Saturday, March 22, 2014

Berserk


CIRCUS OF THE STAR

I awoke this morning with a bad chest cold and my voice somewhere in the basso profundo range. This is an absolute disaster for a gifted vocalist such as myself, especially one with a concert to perform this coming Sunday. I have placed myself under temporary house arrest and in the hands of the all-wise Nurse Tameka. She blames my symptoms on hanging around drafty concert halls in states of semi-dress. I have ordered several pairs thermal fishnets to wear in West Virginia.

As I am feeling somewhat febrile and light headed, I am assiduously avoiding Norman, who catches cold easily. I had Tameka pour a large hot toddy with a generous helping of rum and hunkered down in the home theater. There is something restful about the Ottoman décor and all those throw pillows. My new laptop is at the ready for a day of movie watching and reportage. Things would be perfect if Norman didn’t keep yelling down the stairs for more Miracle-Gro. I've told him it won't make him any taller, but he keeps trying it anyway. I'm avoiding his summonses. Tameka can take care of anything required and she is often better at keeping him away from common household products than I am.

The first movie I caught during my channel surfing this morning was Berserk! , one of Joan Crawford's last starring vehicles and an entry in the 'hags and horror' cycle of movies made in the sixties, brought about by the success of Whatever Happened to Baby Jane? some years earlier. In this low budget entry, Joan is a lady ringmaster and circus owner who wears jewel toned twin sets with matching elbow gloves and a large blonde brioche on her head. She has so much pancake make-up on, in an attempt to appear anything other than her actual age of sixty something, that she looks like an escapee from Lenin's Tomb. She is paired with Ty Hardin, who looks young enough to be her grandson and their love scenes are the scariest things in the flick.

Joan's circus, a small tent outfit that tours England’s provincial towns, is in financial trouble. That is until the opening credits sequence when her high wire artist's cable snaps and, in defiance of the laws of physics, wraps around his neck and hangs him in front of a horrified crowd. Sudden and gruesome death proves to be good for business so Joan takes advantage of the sudden capacity crowds and hires a new high wire artist (Hardin) who just happens to be Johnny on the spot. Soon there are more grotesque deaths, some from failed circus acts, some more direct. Business booms but the circus folk are certain there is a psycho killer on the loose and Scotland Yard comes to investigate (represented by Robert Hardy). In the meantime, in scenes reminiscent of both Mildred Pierce and Mommy Dearest , Joan is having problems with her wayward adolescent daughter (Judy Geeson).

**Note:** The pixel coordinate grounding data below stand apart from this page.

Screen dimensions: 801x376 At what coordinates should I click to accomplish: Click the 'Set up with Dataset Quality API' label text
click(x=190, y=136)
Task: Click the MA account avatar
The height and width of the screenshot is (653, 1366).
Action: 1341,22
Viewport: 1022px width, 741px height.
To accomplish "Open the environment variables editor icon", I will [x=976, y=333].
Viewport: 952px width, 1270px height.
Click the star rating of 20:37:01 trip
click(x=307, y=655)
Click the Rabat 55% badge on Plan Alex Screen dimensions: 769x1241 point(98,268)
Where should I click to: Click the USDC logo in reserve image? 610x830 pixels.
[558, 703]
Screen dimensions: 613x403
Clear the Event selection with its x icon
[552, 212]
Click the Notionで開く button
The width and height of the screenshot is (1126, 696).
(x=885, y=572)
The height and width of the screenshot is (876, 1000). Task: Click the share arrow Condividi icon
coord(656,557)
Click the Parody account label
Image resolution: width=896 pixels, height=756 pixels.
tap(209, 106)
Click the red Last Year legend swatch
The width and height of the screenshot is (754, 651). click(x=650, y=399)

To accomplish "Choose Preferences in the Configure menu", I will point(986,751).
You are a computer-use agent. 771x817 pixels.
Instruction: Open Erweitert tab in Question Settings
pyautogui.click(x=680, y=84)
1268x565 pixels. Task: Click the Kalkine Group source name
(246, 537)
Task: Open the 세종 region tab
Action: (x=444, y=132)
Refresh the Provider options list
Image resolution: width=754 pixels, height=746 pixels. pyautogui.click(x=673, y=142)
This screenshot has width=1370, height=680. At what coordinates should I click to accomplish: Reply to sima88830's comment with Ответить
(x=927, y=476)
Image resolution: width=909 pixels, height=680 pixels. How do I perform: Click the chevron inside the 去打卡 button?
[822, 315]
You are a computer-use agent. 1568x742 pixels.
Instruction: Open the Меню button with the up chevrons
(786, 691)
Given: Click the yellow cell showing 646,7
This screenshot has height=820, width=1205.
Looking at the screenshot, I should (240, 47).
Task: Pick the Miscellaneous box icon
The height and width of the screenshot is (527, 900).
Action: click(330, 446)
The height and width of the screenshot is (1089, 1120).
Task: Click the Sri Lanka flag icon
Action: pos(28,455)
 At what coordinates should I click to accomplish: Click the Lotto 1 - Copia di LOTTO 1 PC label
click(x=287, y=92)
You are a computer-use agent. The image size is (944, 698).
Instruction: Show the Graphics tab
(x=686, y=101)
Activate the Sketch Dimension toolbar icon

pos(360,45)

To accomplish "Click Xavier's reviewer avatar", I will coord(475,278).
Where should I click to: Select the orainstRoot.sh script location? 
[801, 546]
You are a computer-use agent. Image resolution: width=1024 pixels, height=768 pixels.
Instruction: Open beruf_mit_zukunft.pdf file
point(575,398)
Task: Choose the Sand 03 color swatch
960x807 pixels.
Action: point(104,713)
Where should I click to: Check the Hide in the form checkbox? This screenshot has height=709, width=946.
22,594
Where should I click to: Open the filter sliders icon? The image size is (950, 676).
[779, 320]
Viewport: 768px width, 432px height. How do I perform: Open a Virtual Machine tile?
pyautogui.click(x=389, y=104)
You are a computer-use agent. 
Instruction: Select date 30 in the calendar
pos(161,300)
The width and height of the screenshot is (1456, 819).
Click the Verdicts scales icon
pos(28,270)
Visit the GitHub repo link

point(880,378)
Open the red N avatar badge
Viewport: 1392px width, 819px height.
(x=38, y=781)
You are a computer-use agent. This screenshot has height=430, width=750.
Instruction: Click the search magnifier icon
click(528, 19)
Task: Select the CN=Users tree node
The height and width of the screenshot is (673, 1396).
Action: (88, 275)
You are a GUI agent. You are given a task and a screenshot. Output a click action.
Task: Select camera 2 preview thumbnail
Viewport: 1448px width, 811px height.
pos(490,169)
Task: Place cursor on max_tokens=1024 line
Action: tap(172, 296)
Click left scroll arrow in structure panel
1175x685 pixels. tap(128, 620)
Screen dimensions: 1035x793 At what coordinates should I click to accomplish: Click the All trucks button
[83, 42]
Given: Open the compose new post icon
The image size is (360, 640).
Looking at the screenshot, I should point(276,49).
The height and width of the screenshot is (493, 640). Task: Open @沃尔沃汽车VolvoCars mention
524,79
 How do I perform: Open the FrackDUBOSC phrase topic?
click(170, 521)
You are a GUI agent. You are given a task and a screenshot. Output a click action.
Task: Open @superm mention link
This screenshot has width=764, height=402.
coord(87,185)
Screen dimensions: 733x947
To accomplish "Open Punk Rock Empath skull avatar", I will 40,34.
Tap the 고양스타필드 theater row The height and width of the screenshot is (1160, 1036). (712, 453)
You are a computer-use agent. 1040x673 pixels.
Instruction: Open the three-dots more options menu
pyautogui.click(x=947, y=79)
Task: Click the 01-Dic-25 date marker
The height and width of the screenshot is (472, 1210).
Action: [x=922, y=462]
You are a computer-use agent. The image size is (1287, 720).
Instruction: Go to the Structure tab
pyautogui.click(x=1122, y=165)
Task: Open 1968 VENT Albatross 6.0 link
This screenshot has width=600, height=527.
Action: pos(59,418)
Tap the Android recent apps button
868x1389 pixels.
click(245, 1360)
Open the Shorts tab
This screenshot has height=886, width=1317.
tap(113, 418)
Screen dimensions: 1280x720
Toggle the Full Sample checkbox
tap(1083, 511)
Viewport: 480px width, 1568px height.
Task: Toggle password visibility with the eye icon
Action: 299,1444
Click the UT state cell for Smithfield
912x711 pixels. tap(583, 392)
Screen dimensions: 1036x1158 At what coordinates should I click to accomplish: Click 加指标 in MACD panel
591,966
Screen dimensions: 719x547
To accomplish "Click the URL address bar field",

The supporting cast contains a number of good British character actors (Michael Gough, Judy Geeson, Robert Hardy) who must have been desperate for a paycheck. Britain's answer to Mamie Van Doren, Diana Dors, also shows up as Crawford’s romantic rival (!) for Hardin's affections. She has little to do besides look pneumatic, and blonde and die horribly in a buzz saw accident. The film is a trifle and the actual necessary film time of this nearly two-hour film seems to be about an hour and a quarter. In between violent deaths and silly catfights, we are treated to endless sequences of circus acts that look like someone's home movies of Barnum and Bailey circa 1955. Additional padding is provided by the sideshow freaks who, for no particular reason, burst into a complete, and badly looped, musical number late in the proceedings.

This is a definite must for those who can't get enough of such films as Trog Hush, Hush, Sweet Charlotte and all those others, which starred aging female cinema icons. Fans of current horror and slasher cinema will find it far too tame, although it does have a few suspenseful moments. The surprise ending, however, is badly handled.


Manciniesque circus music. Red riding hood capes. Poodle dancing. Elephant anklets. Death by rotating circular saw. Gratuitous bearded lady. Savile row suits. Punishment by God. Gratuitous starchy British school marm.